Personal information
- Full name: Dhir Muni Lal
- Born: 11 January 1913 Lahore, India
- Died: 8 January 1990 (aged 76) Noida, India
- Batting: Right-handed
- Relations: Jagdish Lal (brother); Arun Lal (nephew); Akash Lal (son);

Domestic team information
- 1934/35–1945/46: Northern India
- 1935/36–1943/44: Southern Punjab

Career statistics
| Competition | First-class |
| Matches | 20 |
| Runs scored | 815 |
| Batting average | 23.97 |
| 100s/50s | 0/5 |
| Top score | 90 |
| Balls bowled | 12 |
| Wickets | 0 |
| Bowling average | – |
| 5 wickets in innings | – |
| 10 wickets in match | – |
| Best bowling | – |
| Catches/stumpings | 11/– |
- Source: CricketArchive, 30 January 2022

= Muni Lal =

Indian diplomat and cricketer (1913–1990)

Dhir Muni Lal (11 January 1913 – 8 January 1990) was an Indian diplomat and first class cricketer.
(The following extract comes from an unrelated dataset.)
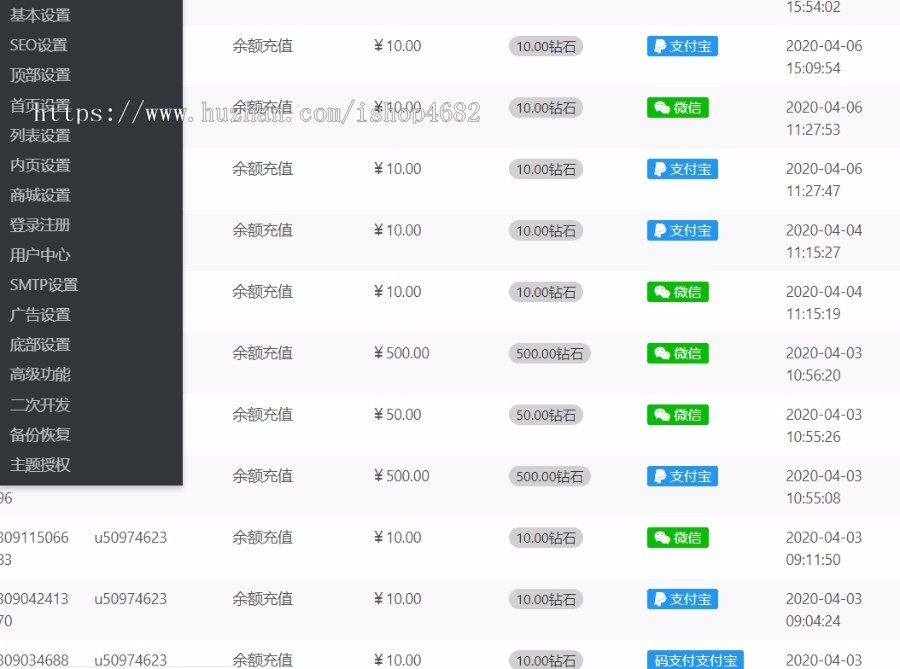Click the 支付宝 payment icon on the 15:09:54 order
Screen dimensions: 900x669
click(682, 45)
Lal was a right-handed opening batsman and played his cricket with both Southern Punjab and Northern India. He played a two-day match against M.C.C. in 1933-34 and his last first class match was against West Indies in 1948-49. Lal also played for the Punjab University, Lahore. He made five first-class half centuries, with his highest score of 90 made in the 1937-38 Ranji Trophy. Outside the playing field, he was the editor of Crickinia, an early Indian cricket annual. His son Akash Lal was a first class cricketer, cricket administrator and commentator while his nephew Arun Lal played Test cricket for India.

Muni Lal had a distinguished academic and diplomatic career. He completed M.Phil. in University of the Punjab in 1935. He worked for the Civil and Military Gazette till 1947. After the partition of India, he joined the Indian Foreign Service. He served in Pakistan, Australia, United States, Indonesia and the United Kingdom. He was the High commissioner to West Indies and ambassador to Somalia. In his last first class match, Lal had scored 0 and 4, dismissed in both innings by Gerry Gomez. When he moved to Trinidad as the high commissioner, Gomez was one of the first people who he met there.

During a burglary at his home in 1990, Lal and his wife were murdered by the intruders.